The effects of ibuprofen (I) were studied in the Pseudomonas (P) porcine ARDS model. Pigs, 14-26 kg (5 in each group), were anesthetized and ventilated with 0.5 FiO2 and 5 cm H2O PEEP. A control (C) group received saline only, a second group was given P, 1 X 10(8) org/ml at 0.3 cc/20 kg/min, and a third group was given P followed by 12.5 mg I at 20 and 120 min. Pulmonary arterial (PAP), wedge (PWP) and systemic arterial pressures, cardiac output (CO), and thermal-cardiogreen extravascular lung water (EVLW), thromboxane (TxB2), 6-keto-PGF1 alpha, PaO2, PaCO2 were determined every 30 min. Albumin flux was measured with scintigraphic determination of lung:heart radioactivity ratios versus time, called slope index (SI). At 3 hr, P produced marked (P less than 0.05) increases in PAP (18 +/- 7 to 37 +/- 2 mm Hg), TxB2 (471 +/- 513 to 9216 +/- 3615 pg/ml), 6-keto-PGF1 alpha, EVLW (6.4 +/- 1.4 to 14.6 +/- 5.7 mg/kg), and SI (0.4 +/- 0.2 to 1.7 +/- 0.5 X 10(-3) U/min) with decreases in PaO2 (214 +/- 47 to 101 +/- 41 torr), CO and SAP. Ibuprofen caused a rapid clearing of TxB2 and 6-keto-PGF1 alpha associated with a transient decrease in PAP; PaO2 was considerably improved compared to P; however, CO, SAP, EVLW, and SI were unaffected. Prostaglandin blockage temporarily ameliorated the pulmonary hypertension and markedly improved oxygenation in this porcine septic ARDS model, but failed to alter increased permeability, confirming other studies that the increased pulmonary shunt in ARDS is not only dependent upon capillary leak.     

Experimental inhalation injury with concomitant surface burn: dextran resuscitation improves lung water and oxygenation.

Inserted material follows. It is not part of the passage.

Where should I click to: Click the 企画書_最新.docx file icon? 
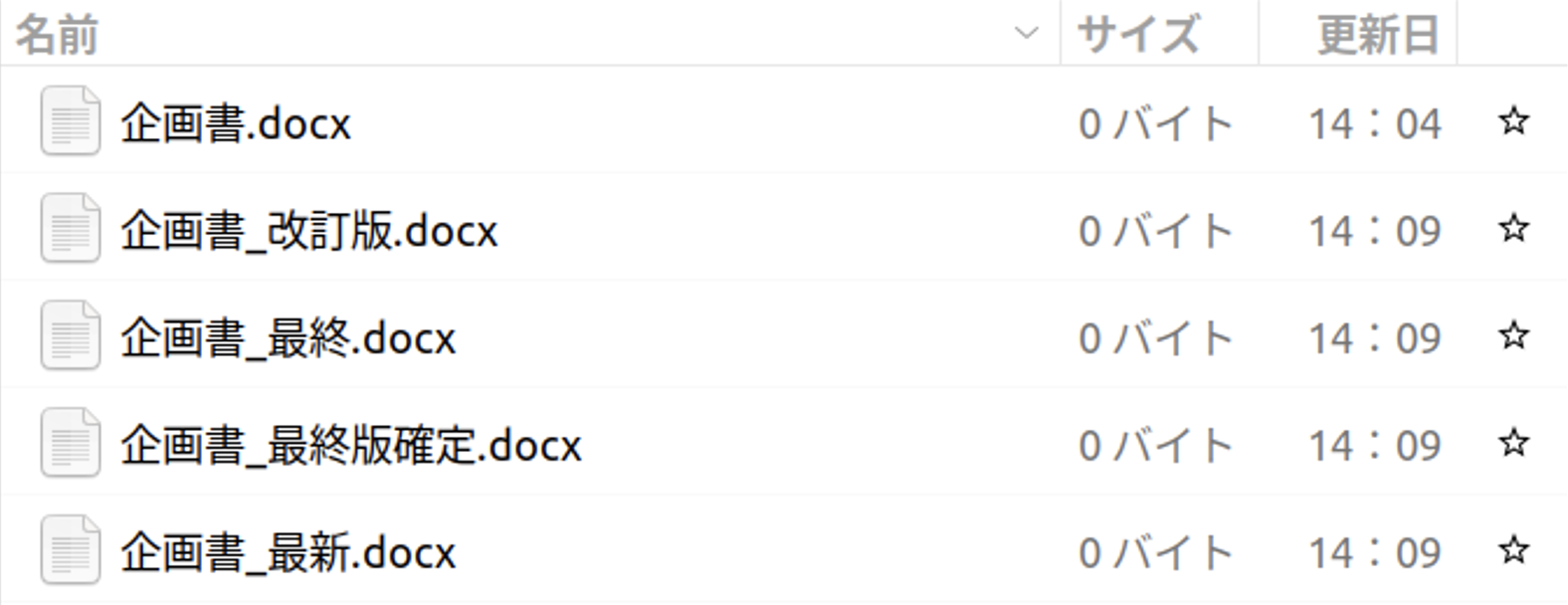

The role of extravascular lung water (EVLW) in the pathogenesis of inhalation injury (INH) when associated with concomitant major burn (B) remains controversial. Previous experimental models have investigated isolated INH without surface burn. This study measured the effects of isolated and combined INH on EVLW and pO2 in a porcine experimental model. The beneficial effects of early resuscitation with dextran-40 (DEX) were assessed, using a control group receiving standard Parkland formula (LR). In the first part of the study (INH vs. INH + B), a group of animals with a standardized INH was compared to a group also receiving a standardized 40% BSA third-degree surface burn (n = 8, each group). With serial measurements for 5 hours, EVLW was only modestly increased unless INH was accompanied by surface burn: 20.3 +/- 4.2 vs. 32.0 +/- 4.1 ml/kg at 5 hours (p less than 0.01). Similarly, pO2 fell much more dramatically in the INH + B group, 61 +/- 5 vs. 37 +/- 5 torr (p less than 0.05). The second part of the study compared standard Parkland crystalloid resuscitation with dextran-40 resuscitation in animals receiving a combined INH + B injury (LR vs. DEX, n = 8, each group). DEX resuscitation resulted in substantially lower accumulation of EVLW out to 5 hours, 34.1 +/- 5.0 vs. 13.1 +/- 3.0 ml/kg (p less than 0.01), and significantly better pO2, 35 +/- 5 vs. 64 +/- 4 torr (p less than 0.01). Conclusions: Inhalation injury did not dramatically increase EVLW in this animal model unless accompanied by concomitant major surface burn. The deterioration in EVLW and pO2 seen in the combined injury was significantly improved with DEX resuscitation when compared to standard crystalloid resuscitation. Further study is indicated and clinical trials may be warranted.